# Houston (Atascocita) - Group needs tank for BBEG!



## AntiStateQuixote (Mar 11, 2011)

I play D&D with a great group of people. We've played together for years. We're short a body lately. Wanna play?

Qualifications (in no particular order; these are all important):
1. *Mature*: We're all over 30. We sometimes act like we're over 30. We prefer to hang out with people that do the same.
2. *Dependable*: We usually play on Saturday nights about 3 out of 4 weeks. We want someone who can commit to a fairly regular schedule. Of course real life comes first, but game time is important too.
3. *Willing to travel*: Unless you live near Atascocita, it's probably a long drive for you. Are you willing to drive 30 miles NE of downtown?

▬▬▬

> [WRITTEN TASKS]
1. Render the listing as a JSON list of strings, one per line, from the line containing "The height and width of the screenshot is (389, 934)." through the end of the listing, skipping blank lines and leaving out any pictures.
2. Write the next part of the forum post about the D&D group seeking a new player, picking up after its last sentence.

▬▬▬

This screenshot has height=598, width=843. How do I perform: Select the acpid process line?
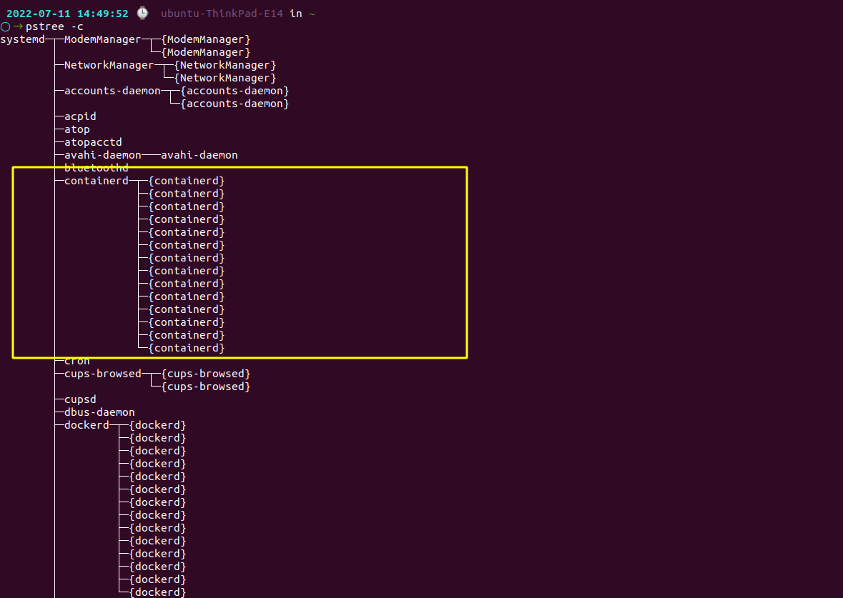click(80, 116)
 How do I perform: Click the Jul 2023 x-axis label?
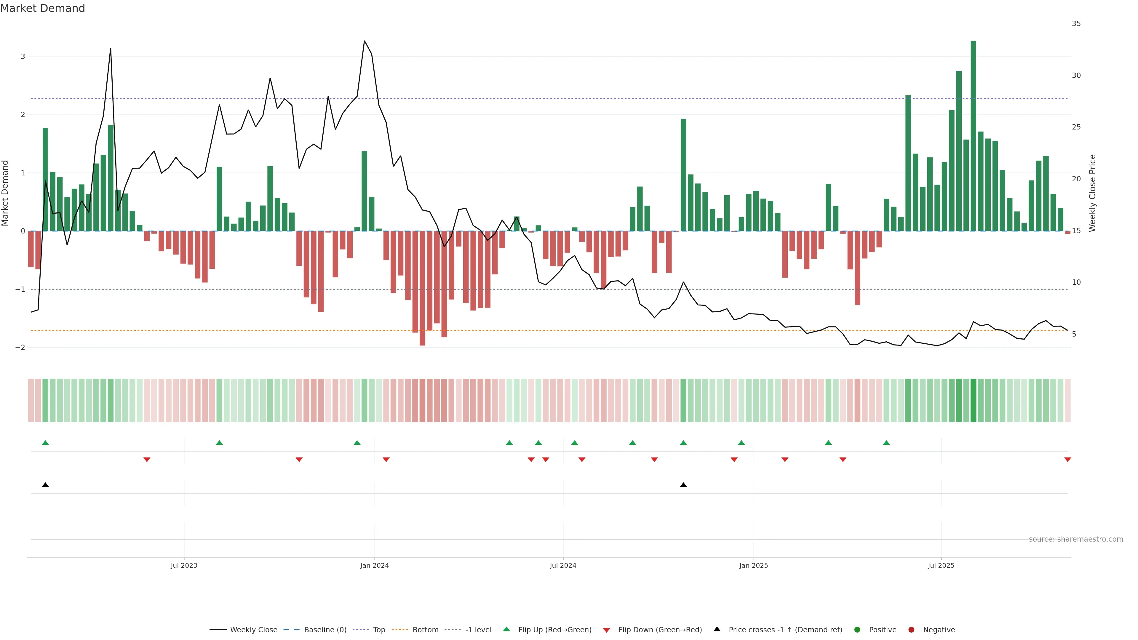pyautogui.click(x=184, y=565)
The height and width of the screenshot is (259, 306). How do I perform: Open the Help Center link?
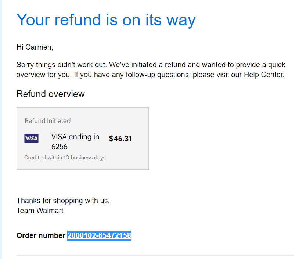[263, 75]
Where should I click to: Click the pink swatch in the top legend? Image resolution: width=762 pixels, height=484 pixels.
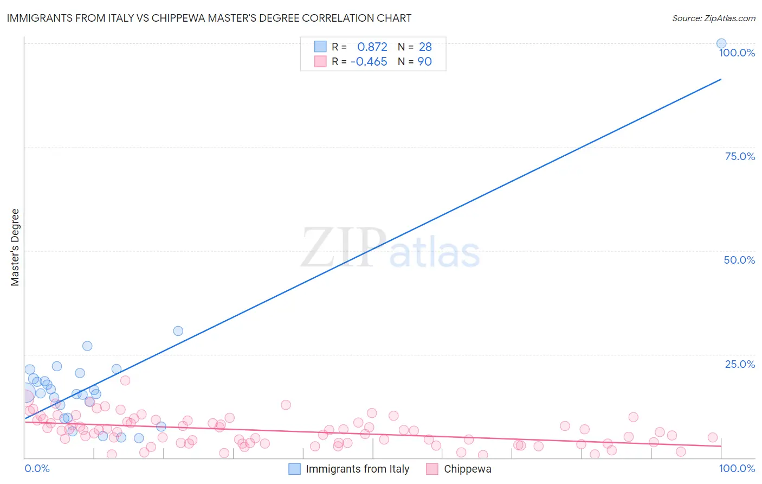320,61
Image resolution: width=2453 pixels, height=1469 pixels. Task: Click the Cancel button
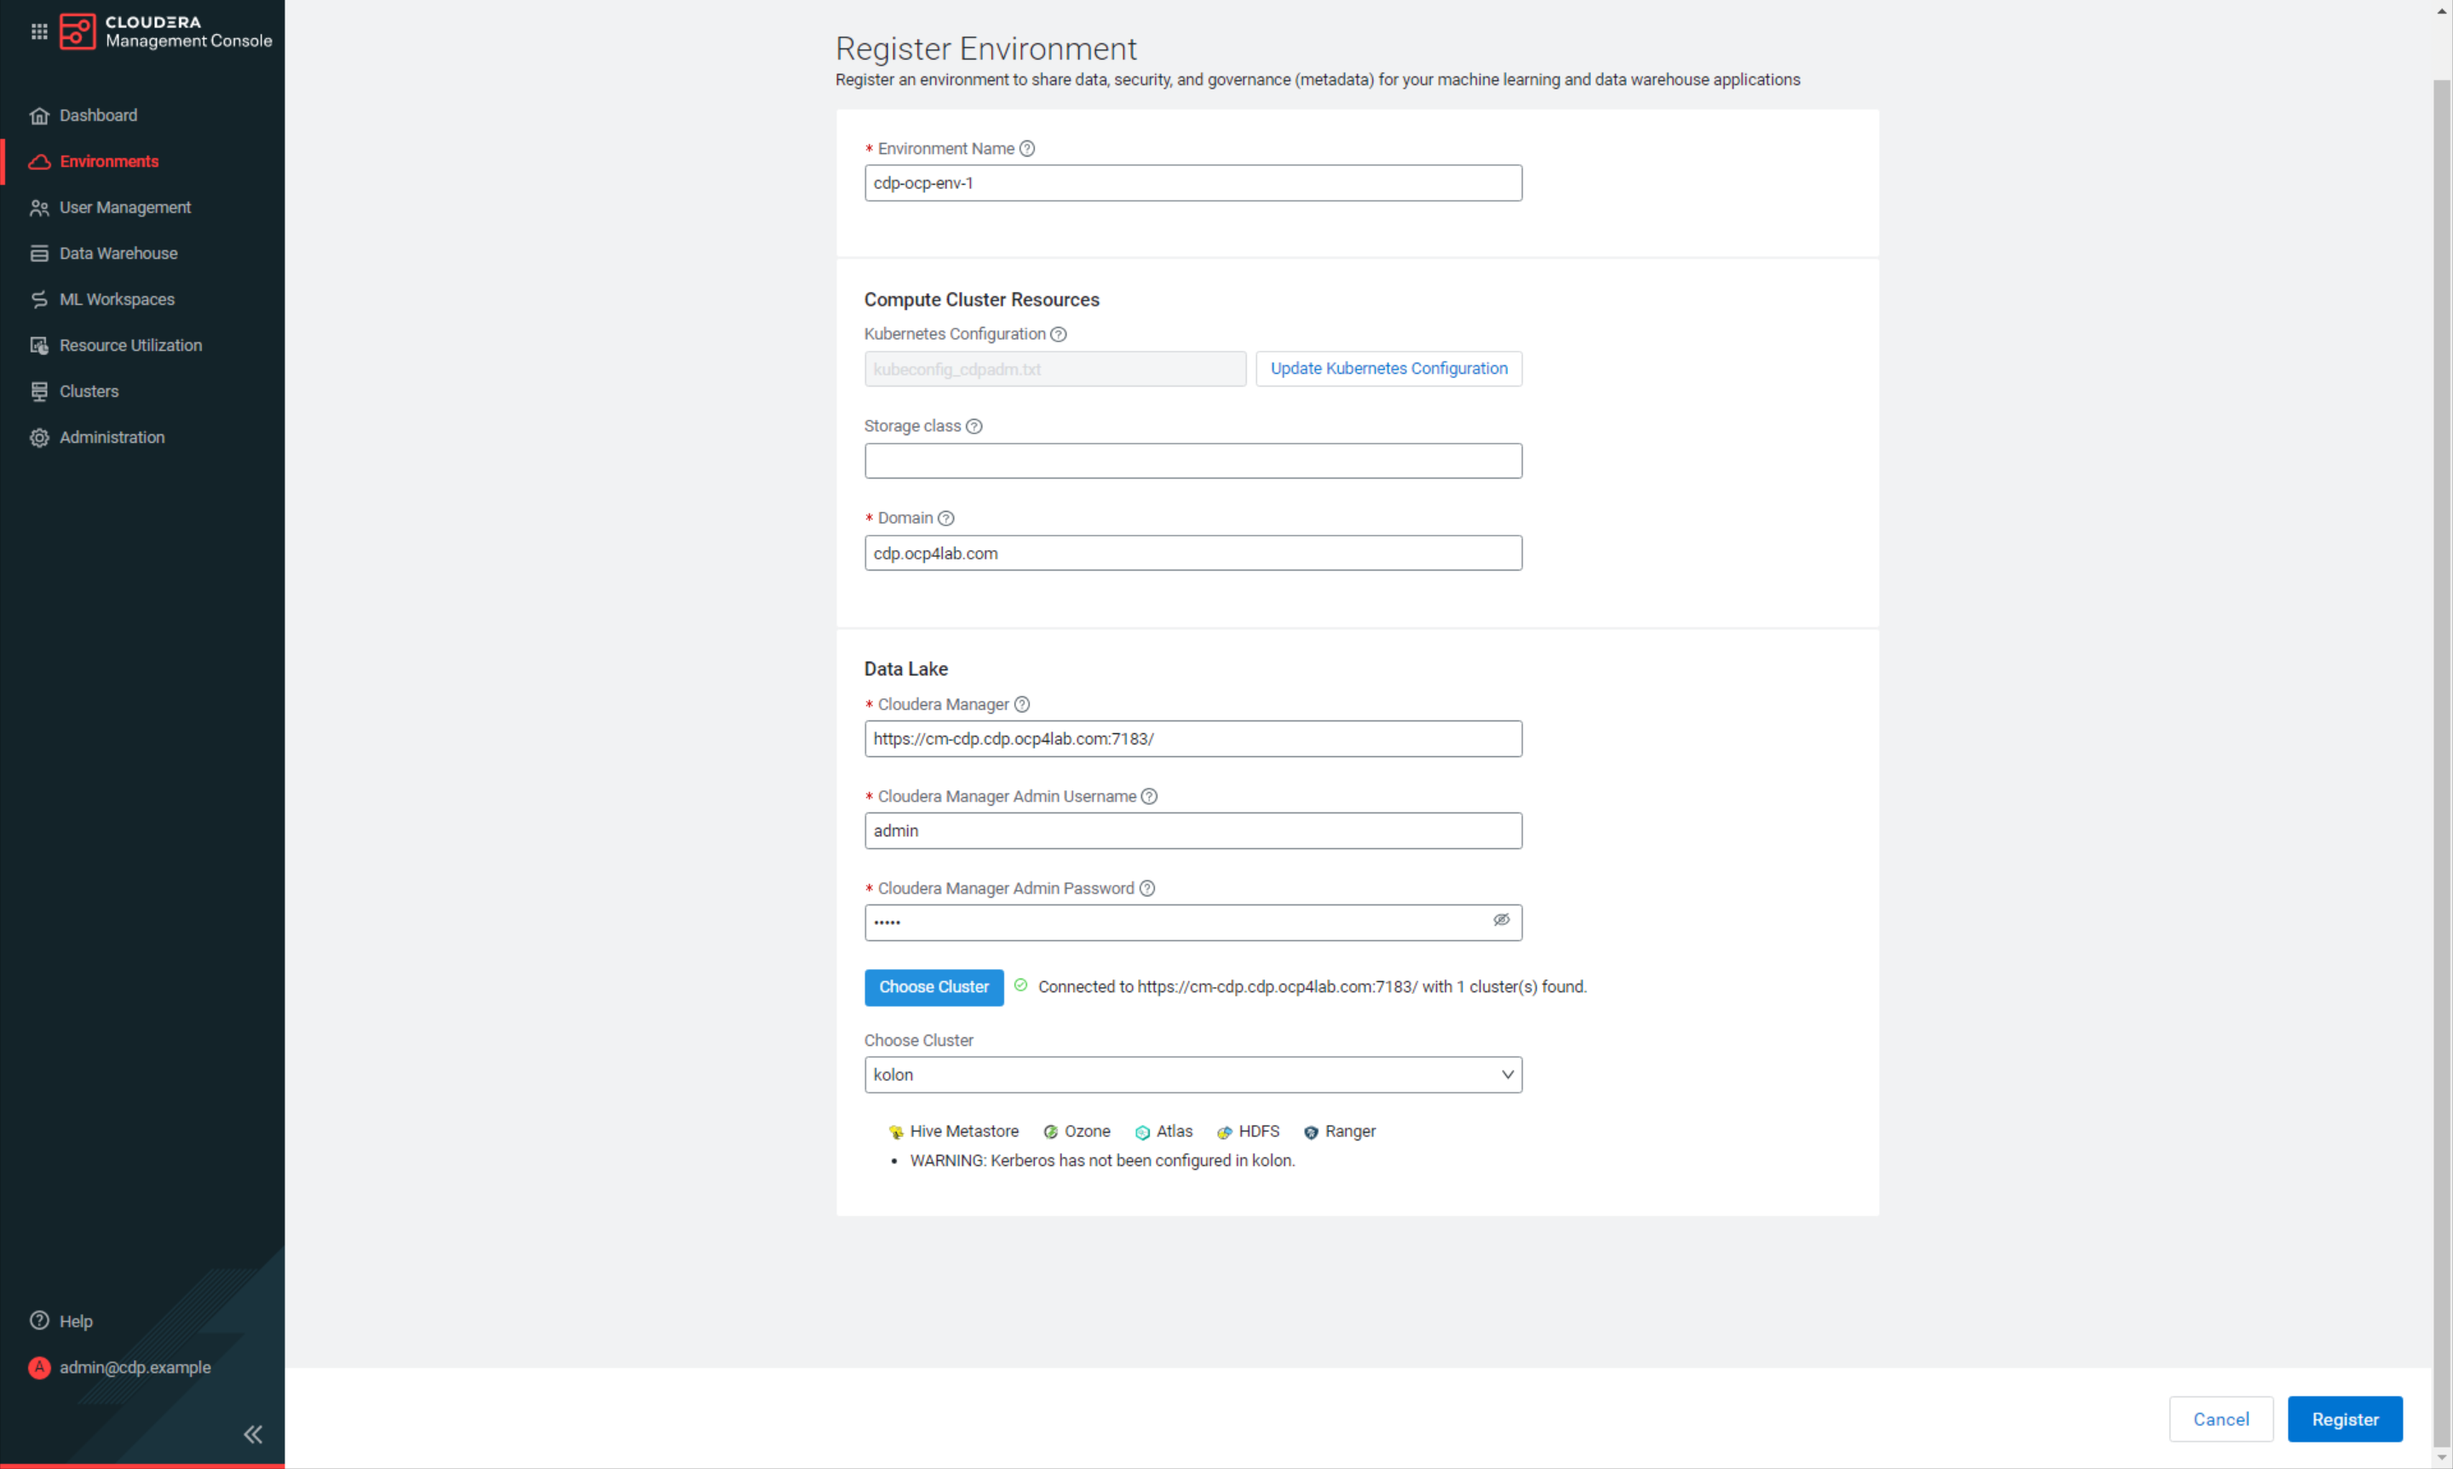[2220, 1420]
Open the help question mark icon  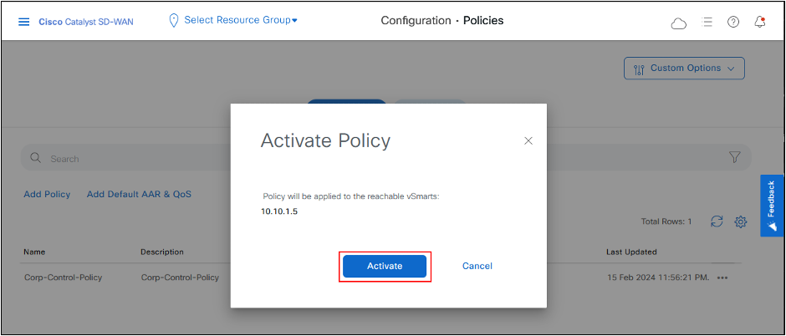(733, 22)
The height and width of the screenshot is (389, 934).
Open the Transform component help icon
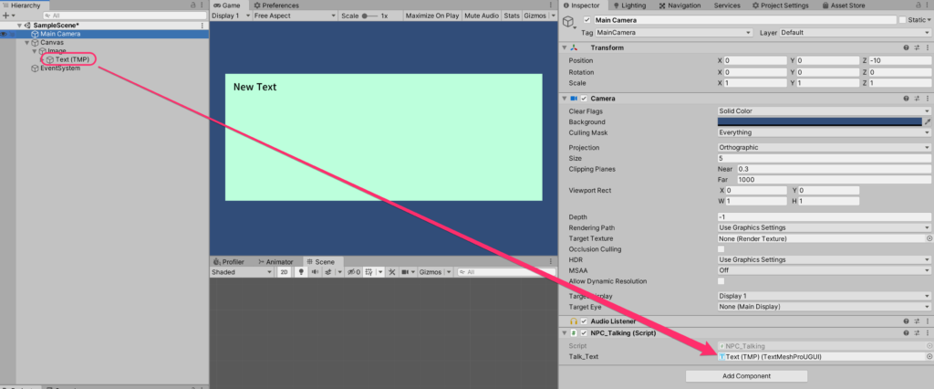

▬▬▬

> [EXPECTED ANSWERS]
1.
[
  "The height and width of the screenshot is (389, 934).",
  "Open the Transform component help icon"
]

2.
4. *No anti-social behavior*: We're all friends. We do things together outside of the game. Our kids play together. If you're someone we would want to hang out with at a bar or at our kid's birthday party, you're probably someone we want in our game.

About Us
We play D&D 4e pretty much exclusively, although there's been talk of trying out Pathfinder for a future campaign. We do board games occassionally. We play Dominion sometimes. Game night is usually D&D. We have two primary DMs. I'm one of them. We like story focused campaigns that typically run 3 - 9 months. We do the combat. We do the skill challenges. Sometimes we even do the roleplay!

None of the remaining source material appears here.